-- Extracted entries follows --

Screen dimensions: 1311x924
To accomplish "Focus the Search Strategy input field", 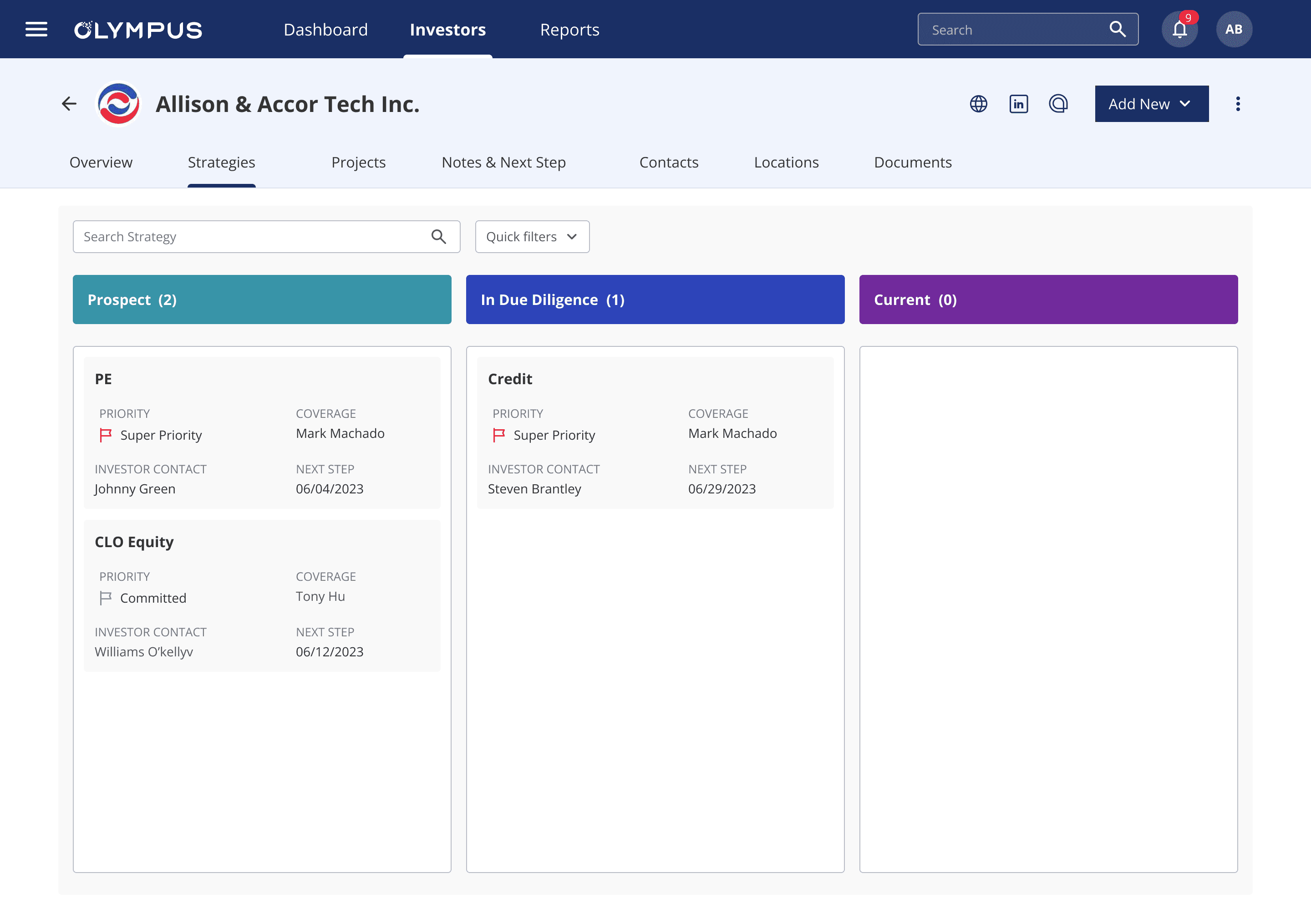I will [251, 236].
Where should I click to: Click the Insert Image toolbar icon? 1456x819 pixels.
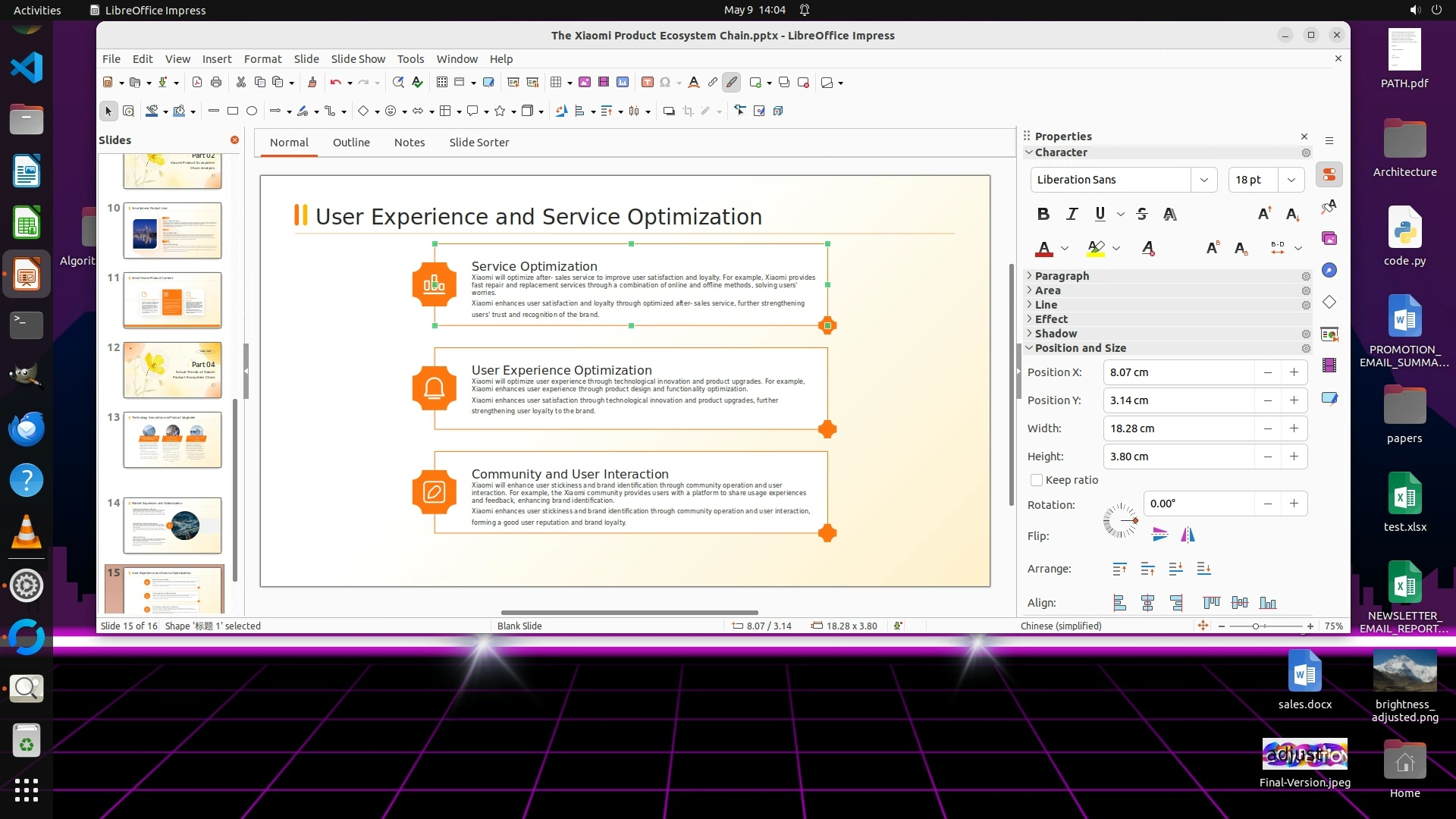coord(585,82)
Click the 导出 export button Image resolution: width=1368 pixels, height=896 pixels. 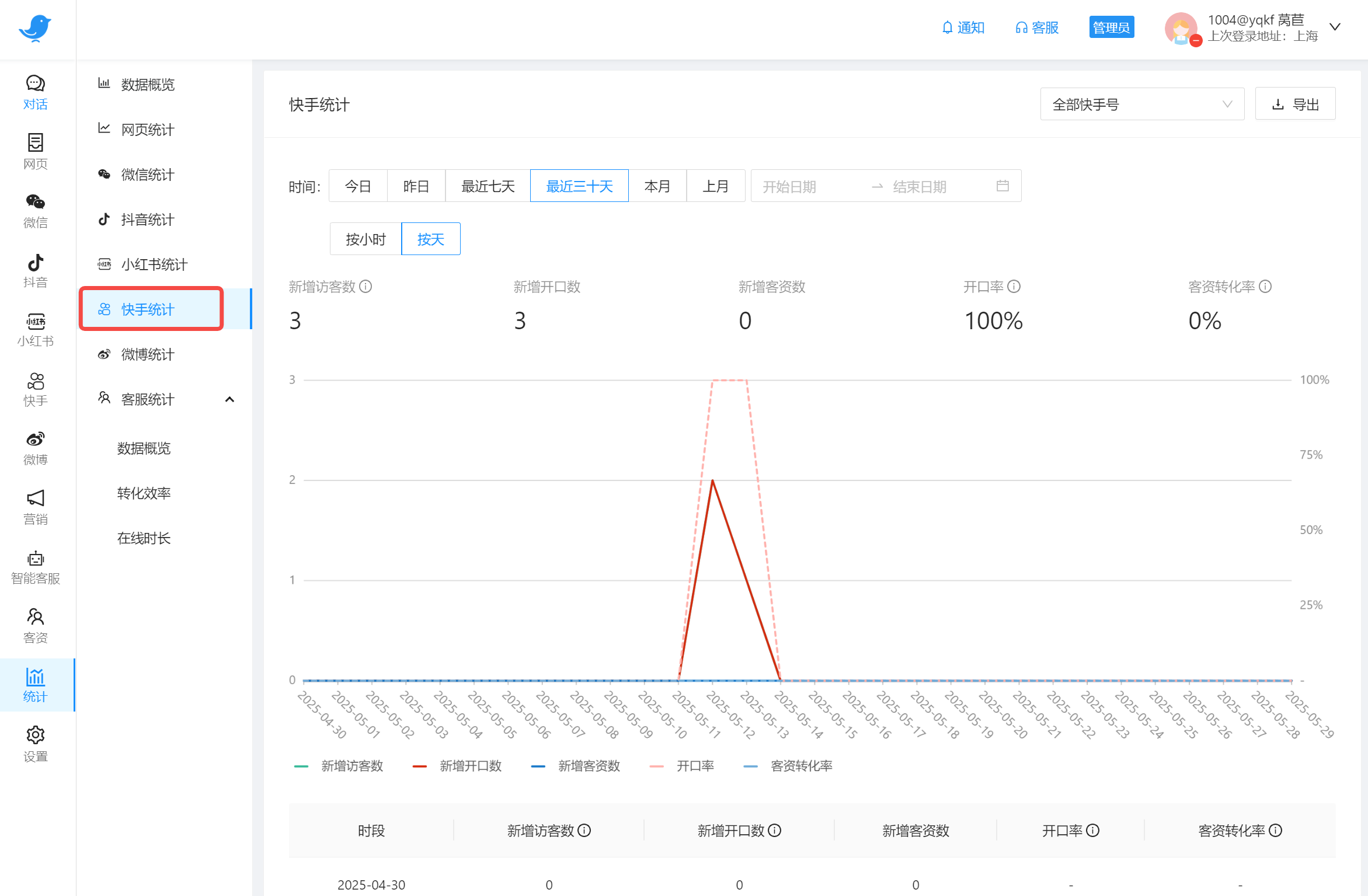point(1295,104)
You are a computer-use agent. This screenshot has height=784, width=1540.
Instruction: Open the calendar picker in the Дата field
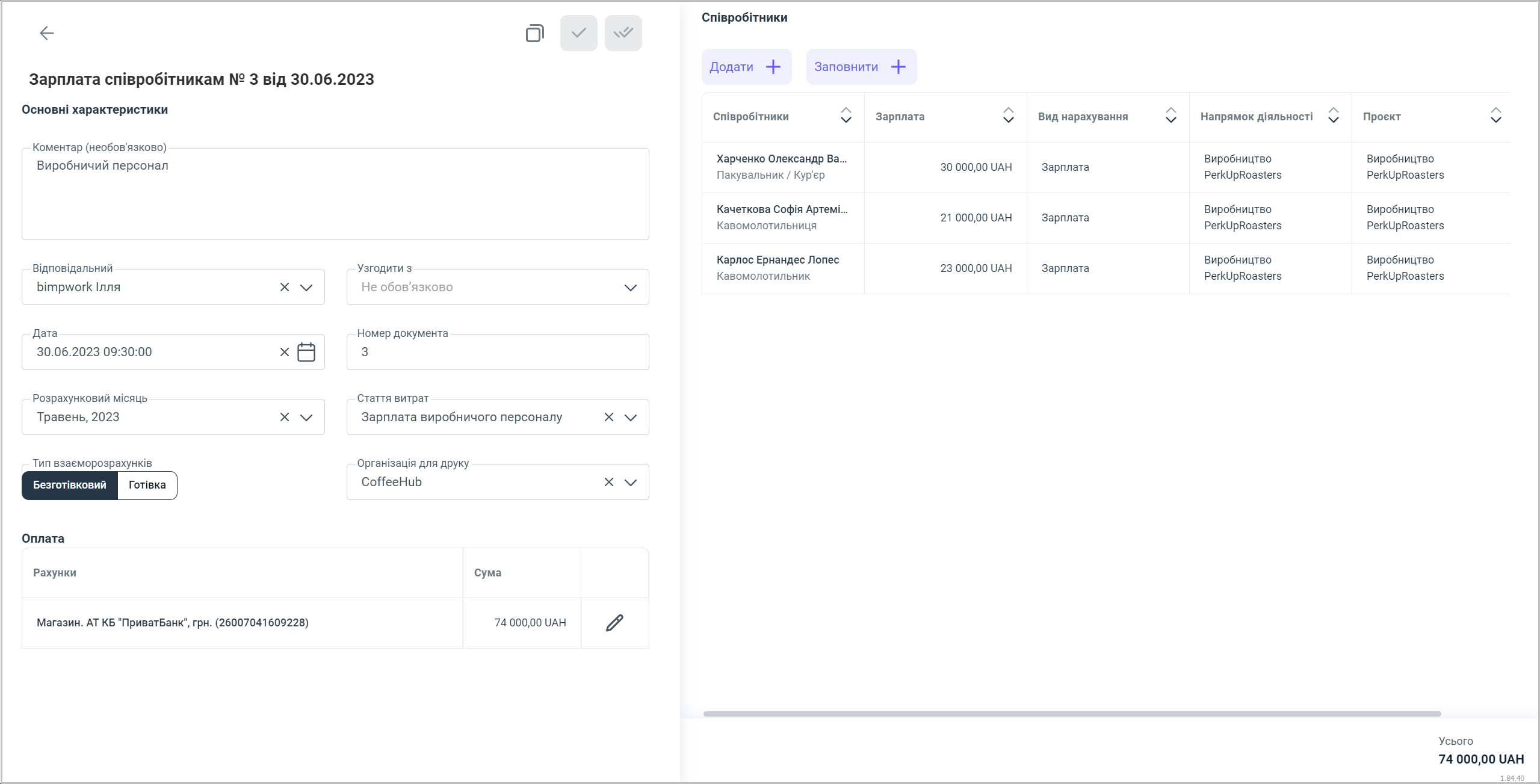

-- Extracted entries concluded --

Task ▸ Copy exactly the lines that run from the line containing "You are a computer-use" to the end of the data, keeping both end lines and dropping every picture.

Solution ▸
You are a computer-use agent. This screenshot has height=784, width=1540.
Instruction: Open the calendar picker in the Дата field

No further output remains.